- ACTIVITY -
Once the images are set aside, print the remaining lines below exactly.

Segment Open

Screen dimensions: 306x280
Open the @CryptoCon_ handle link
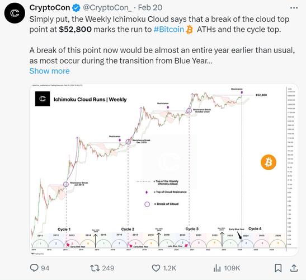tap(107, 8)
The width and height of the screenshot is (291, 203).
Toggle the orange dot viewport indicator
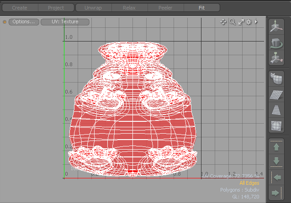[5, 22]
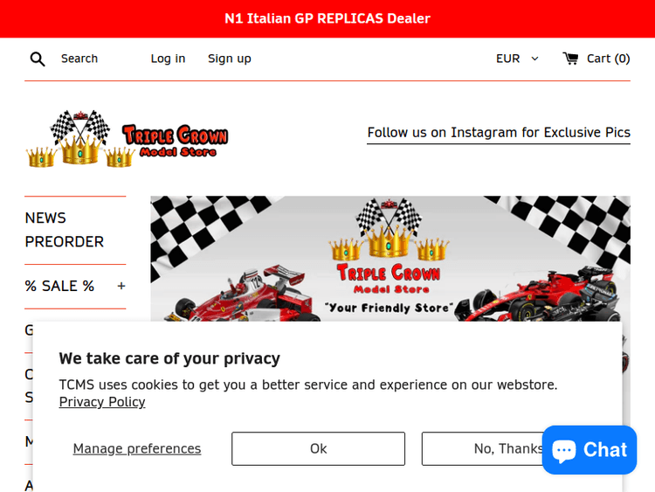The image size is (655, 492).
Task: Click the currency selector chevron arrow
Action: (x=534, y=59)
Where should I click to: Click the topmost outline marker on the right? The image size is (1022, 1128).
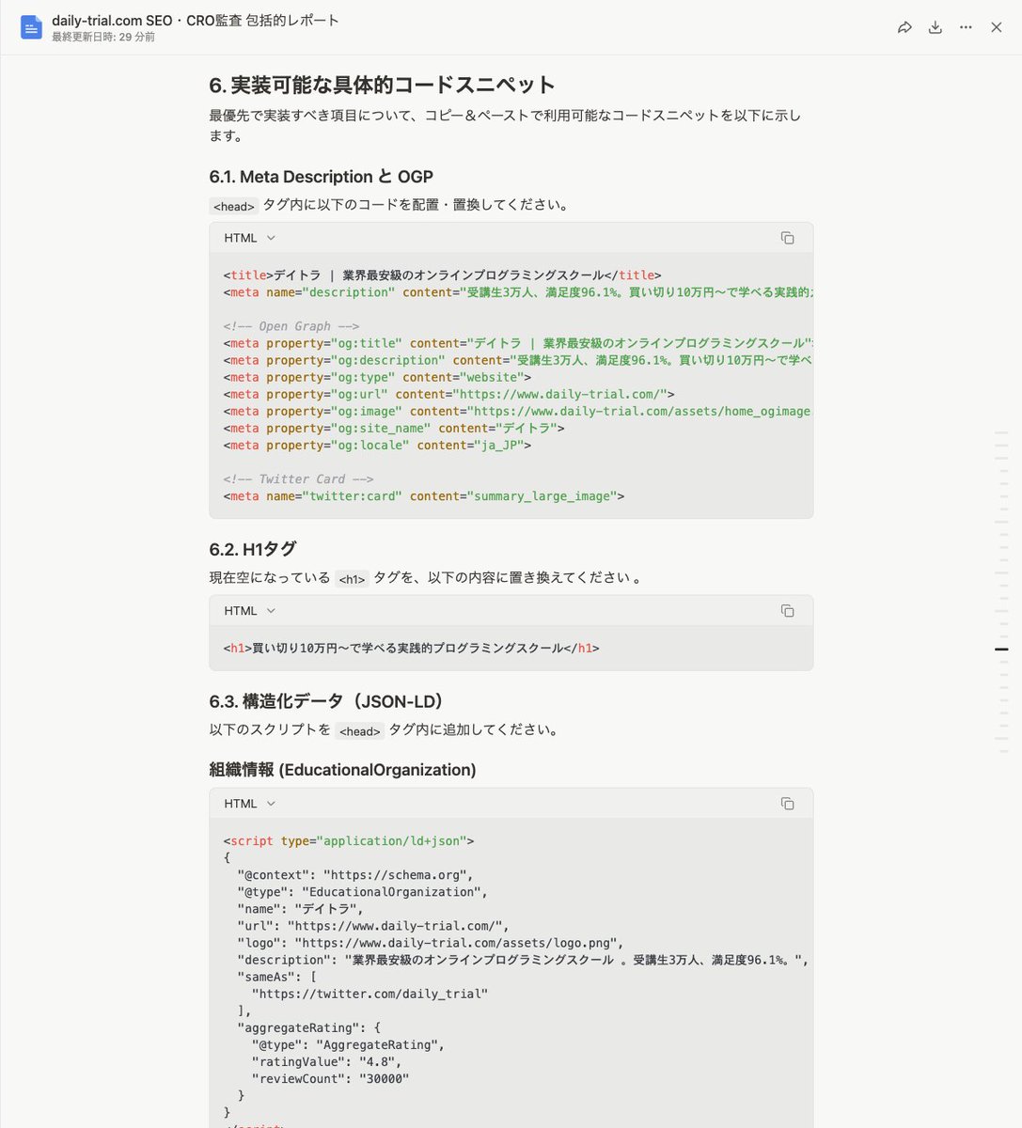(x=1001, y=432)
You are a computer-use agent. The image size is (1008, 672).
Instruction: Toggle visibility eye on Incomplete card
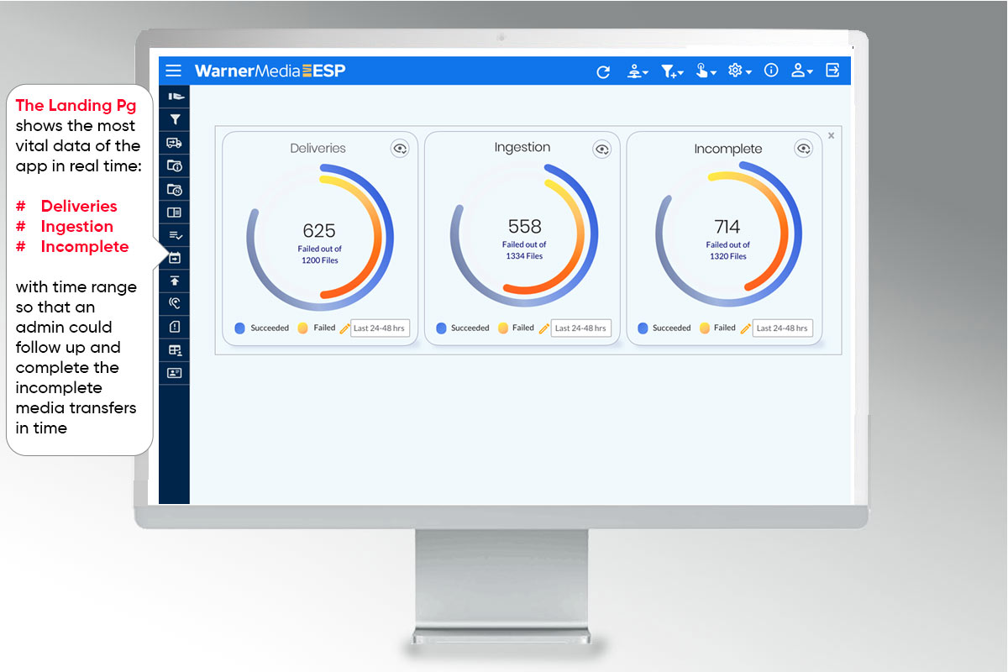pyautogui.click(x=804, y=150)
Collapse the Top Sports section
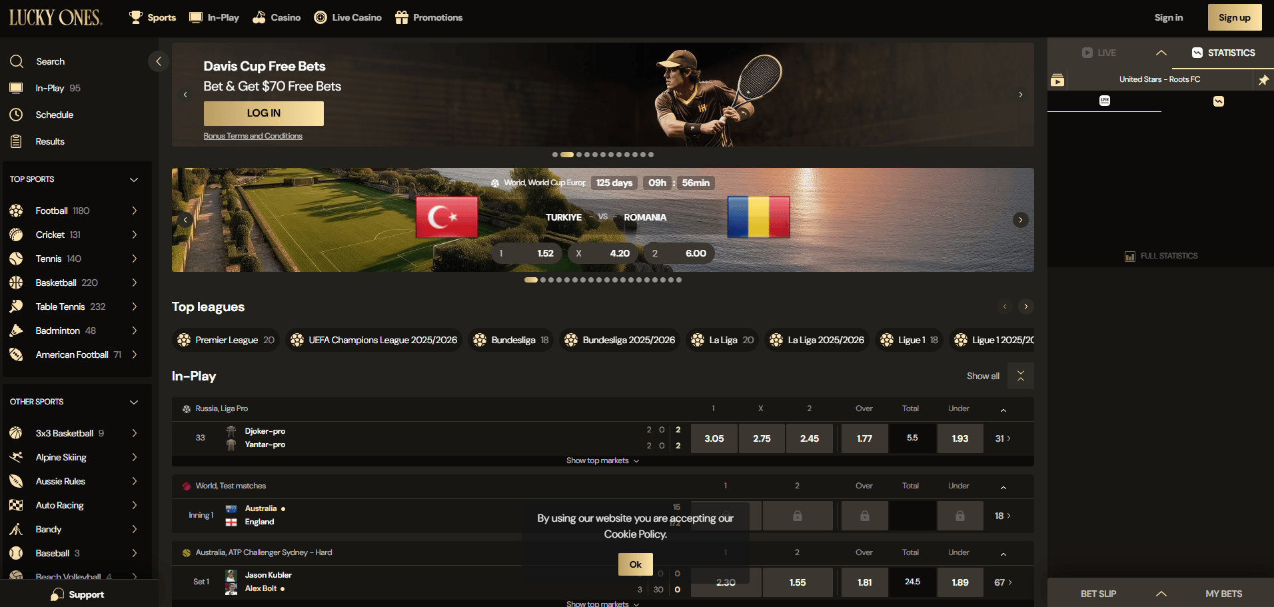Screen dimensions: 1274x607 point(134,180)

Segment Closed

- RESPONSE FOR THIS EXERCISE -
Screen dimensions: 306x280
Open the @CryptoCon_ handle link
tap(107, 8)
The width and height of the screenshot is (291, 203).
Toggle the orange dot viewport indicator
[5, 22]
The image size is (655, 492).
Task: Click the currency selector chevron arrow
Action: (x=534, y=59)
Where should I click to: Click the topmost outline marker on the right? The image size is (1022, 1128).
(x=1001, y=432)
You are a computer-use agent. The image size is (1008, 672).
Instruction: Toggle visibility eye on Incomplete card
pyautogui.click(x=804, y=150)
Collapse the Top Sports section
Screen dimensions: 1274x607 point(134,180)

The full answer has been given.